Sebástian Ureta: Lab personnel taking baseline soil samples

Lab personnel taking baseline soil samples near a mining waste depository in northern Chile.

Project (2018)

Baselining Pollution: Producing “Natural Soil” for Environmental Regulation in Chile

Note

The project "Baselining Pollution: Producing 'Natural Soil' for Environmental Regulation in Chile" examines the practical construction and usage of baselines for environmental regulation regarding polluted soils in Chile in the last two decades. Since the return of democracy in 1990, and taking as an example USEPA’s “environmental risk assessment” (ERA) model, Chilean environmental authorities have been trying to set up a new regulatory scheme to deal with soils polluted by industrial activity, especially the country’s prominent mining industry. At the center of such project has been the establishment of several new techniques to establish baselines for soil quality, usually serving as a proxy of a certain “natural” environment upon which the potential toxicity of a certain substance would be assessed.

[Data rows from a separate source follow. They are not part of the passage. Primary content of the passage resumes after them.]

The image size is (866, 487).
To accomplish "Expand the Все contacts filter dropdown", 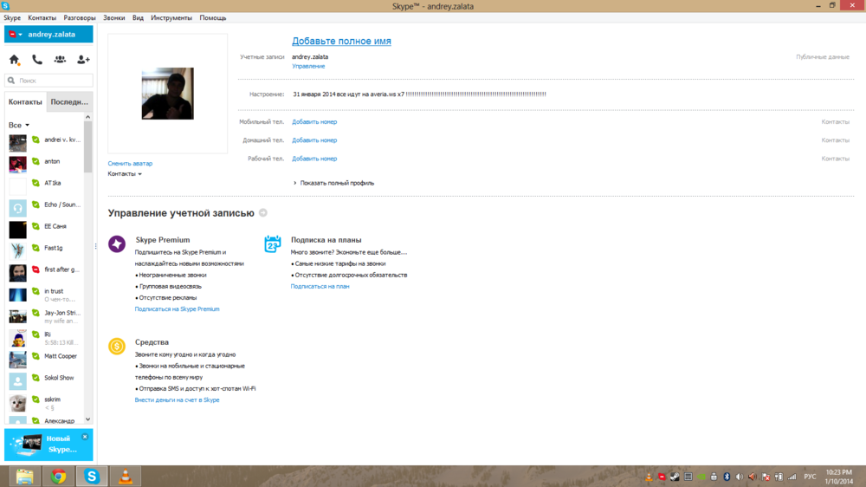I will tap(19, 126).
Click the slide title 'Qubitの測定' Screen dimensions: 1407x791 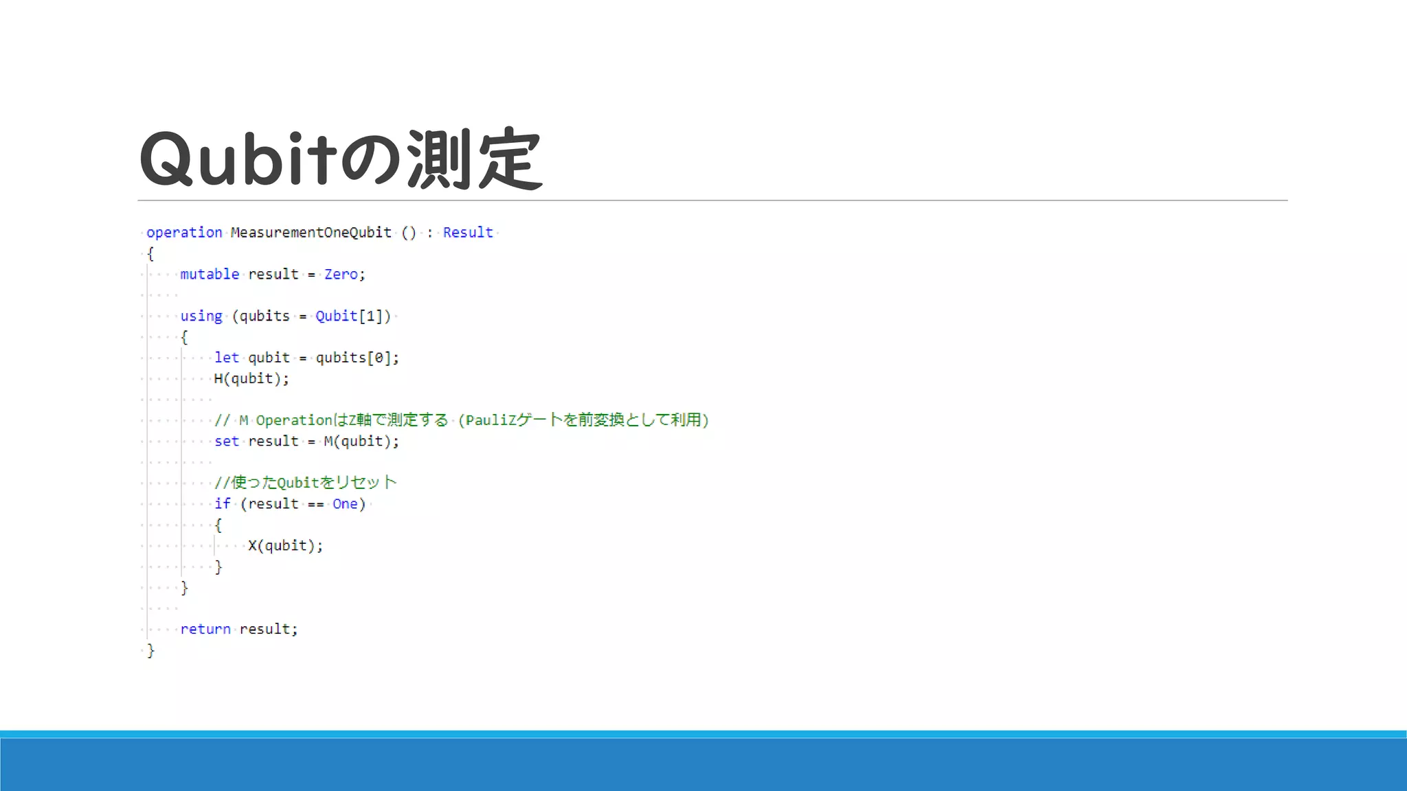(341, 159)
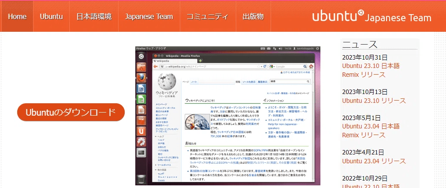Click the Trash icon at the launcher bottom
446x188 pixels.
click(141, 179)
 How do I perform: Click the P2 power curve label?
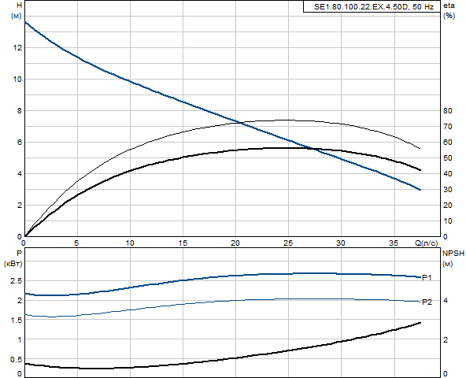(x=427, y=302)
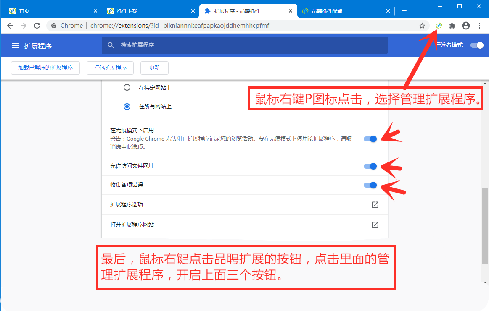
Task: Click the reload page icon
Action: pyautogui.click(x=37, y=26)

Lab personnel taking baseline soils samples near a mining waste depository in northern Chile

Lab personnel taking baseline soils samples near a mining waste depository in northern Chile.

Source: taken by Sebastián Ureta.

Mixing historiographical and ethnographic approaches, and taking inspiration from science and technology studies, this project explores how there is nothing natural or automatic about the process via which such baselines are created. Most of the time they are produced through a series of baselining practices in which heterogeneous entities are assembled in highly idiosyncratic ways, a process always crisscrossed by technical, political, and ethical issues. Two particular sets of practices are especially salient. On the one hand, there is the recognition of a certain “naturalness” of a particular piece of soil, a process in which visual valuation processes play a central role. On the other hand, there is the creation of “traceability,” through which particular samples are linked to a series of entities, gaining in the process validity as representatives of the “natural soil” existing on a particular patch.